## begin Text shown

The following Python script scrapes payroll data from the following website: http://kanview.ks.gov/

"KanView is an online solution that brings better visibility, openness, and accountability to Kansas State Government. KanView contains data related to Government spending and income, allowing Kansas taxpayers an inside look at Government financial activity."

The script scrapes the payroll data for the Fort Hays State University (https://www.fhsu.edu/) using Selenium drive along with Beautiful soup parsing library. It stores the scraped results in a Pandas DataFrame. It converts the DataFrame into a corresponding JSON object. It finally writes the JSON object into a json file in your local file system.

In [None]:
%%bash
chmod 777 /tmp
mkdir data
apt-get update --allow-unauthenticated 
apt-get update -y --fix-missing 
pip install selenium
apt-get install chromium-chromedriver -y --fix-missing
pip install joblib
apt-get update --fix-missing

Get:1 http://security.ubuntu.com/ubuntu bionic-security InRelease [88.7 kB]
Ign:2 https://developer.download.nvidia.com/compute/cuda/repos/ubuntu1804/x86_64  InRelease
Get:3 https://cloud.r-project.org/bin/linux/ubuntu bionic-cran40/ InRelease [3,626 B]
Get:4 http://ppa.launchpad.net/c2d4u.team/c2d4u4.0+/ubuntu bionic InRelease [15.9 kB]
Hit:5 http://archive.ubuntu.com/ubuntu bionic InRelease
Ign:6 https://developer.download.nvidia.com/compute/machine-learning/repos/ubuntu1804/x86_64  InRelease
Get:7 https://developer.download.nvidia.com/compute/cuda/repos/ubuntu1804/x86_64  Release [697 B]
Hit:8 https://developer.download.nvidia.com/compute/machine-learning/repos/ubuntu1804/x86_64  Release
Get:9 https://developer.download.nvidia.com/compute/cuda/repos/ubuntu1804/x86_64  Release.gpg [836 B]
Get:10 http://archive.ubuntu.com/ubuntu bionic-updates InRelease [88.7 kB]
Get:11 http://security.ubuntu.com/ubuntu bionic-security/universe amd64 Packages [1,396 kB]
Hit:12 http://ppa.launchpad.net

In [None]:
## Headless Browser with BeautifulSoup
import selenium
from bs4 import BeautifulSoup
from selenium import webdriver
from selenium.webdriver.chrome.options import Options

import re                      # for handling regular expressions
import pandas as pd            # using pandas library
from tabulate import tabulate  # tabulate, which takes a list of lists or another tabular data type as the first argument, and outputs a nicely formatted plain-text table


options = Options()
options.add_argument('--headless')

## end Text shown

# Exercise task 1
In the text on scraping KanView payroll data, retype the part from "The following Python" up to and including "local file system.".
# Exercise task 2
According to the text on scraping KanView payroll data, which university's payroll data does the script scrape?

## begin Recorded information

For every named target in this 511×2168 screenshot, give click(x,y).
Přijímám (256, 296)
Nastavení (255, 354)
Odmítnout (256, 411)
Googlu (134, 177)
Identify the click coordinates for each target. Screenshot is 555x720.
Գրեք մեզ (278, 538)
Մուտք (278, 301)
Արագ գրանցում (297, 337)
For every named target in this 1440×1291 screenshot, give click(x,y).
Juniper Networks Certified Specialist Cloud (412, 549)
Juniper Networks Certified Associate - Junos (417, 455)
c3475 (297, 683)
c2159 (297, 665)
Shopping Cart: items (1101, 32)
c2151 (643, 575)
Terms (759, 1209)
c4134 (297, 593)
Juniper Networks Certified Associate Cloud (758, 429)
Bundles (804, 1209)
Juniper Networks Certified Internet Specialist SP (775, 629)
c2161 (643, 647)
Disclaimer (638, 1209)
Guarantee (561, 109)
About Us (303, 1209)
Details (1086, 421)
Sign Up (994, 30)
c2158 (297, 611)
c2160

## end Recorded information

# Correct output 1
The following Python script scrapes payroll data from the following website: http://kanview.ks.gov/

"KanView is an online solution that brings better visibility, openness, and accountability to Kansas State Government. KanView contains data related to Government spending and income, allowing Kansas taxpayers an inside look at Government financial activity."

The script scrapes the payroll data for the Fort Hays State University (https://www.fhsu.edu/) using Selenium drive along with Beautiful soup parsing library. It stores the scraped results in a Pandas DataFrame. It converts the DataFrame into a corresponding JSON object. It finally writes the JSON object into a json file in your local file system.

# Correct output 2
Fort Hays State University